Protect Your Family from Skin Cancer

What you need to know this summer -- and all year long -- to protect your family from skin cancer, the number-one form of cancer in the U.S.
Save Your Skin

I thought I had an ordinary pimple on my forehead. But this one would go away for a while, come back, and sometimes bleed. With two kids under the age of 4, I didn't have time to worry about a weird zit. So I kept ignoring it, even though I was overdue for a checkup with my dermatologist.

When I finally made it to the doctor's, she immediately zeroed in on the spot and took a biopsy. A few days later she called me with the news: It was basal cell carcinoma, a cancer that arises in the deepest layer of the epidermis. I was completely stunned. Maybe I was naive, but I never thought I'd get diagnosed with skin cancer, certainly not at age 33. I figured that happened only if you'd spent your life frying away in tanning salons -- something I'd never done.

"Most young people don't believe they'll get skin cancer," says Rhonda Pomerantz, MD, a clinical professor of dermatology at New York University (and my dermatologist). But it is the most common form of cancer in the United States with more than 1 million cases diagnosed each year.
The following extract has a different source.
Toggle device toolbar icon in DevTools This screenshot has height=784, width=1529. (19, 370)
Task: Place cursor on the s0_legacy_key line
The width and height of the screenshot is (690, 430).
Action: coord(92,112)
And more people are getting it at an earlier age: The percentage of women under age 40 who are diagnosed with basal cell carcinoma -- the kind of cancer I had -- has tripled in the last 30 years.

I probably shouldn't have been surprised. After all, I have many of the risk factors: I'm fair-skinned with blond hair and blue eyes, and I have a family history of skin cancer. (My mother has been getting precancerous growths removed for years.) And while I hadn't sunbathed in a long time, I did spend plenty of my teen years lying on the beach attempting to get a golden tan -- and often ended up with a sunburn instead. I didn't know then that getting five or more sunburns in your life doubles your risk for skin cancer.

After my initial shock I learned that in some ways the news was good: I didn't have melanoma, the type most people think of when you hear the words "skin cancer." Melanoma arises in the pigment-producing cells of the skin, known as melanocytes, and is rarer than basal cell or another kind of skin cancer called squamous cell carcinoma. However, it is much more deadly. If not caught early, melanoma can quickly spread to the lymphatic system; once there, it's often difficult to treat. In fact, more than 8,000 Americans will die from it this year.

Basal cell cancer, on the other hand, is seldom if ever fatal. "It usually doesn't metastasize," says David Becker, MD, an assistant professor of dermatology at Weill Cornell Medical College in New York. "But it can be locally destructive. It will grow and eat into the fat, muscle, and bone, and invade neighboring tissue." Squamous cell carcinoma -- which arises in the cells that compose the skin's upper layer -- falls somewhere between basal cell and melanoma in destructiveness. While less dangerous than melanoma, squamous cell carcinoma can spread to other parts of the body and tends to grow more rapidly than basal cells.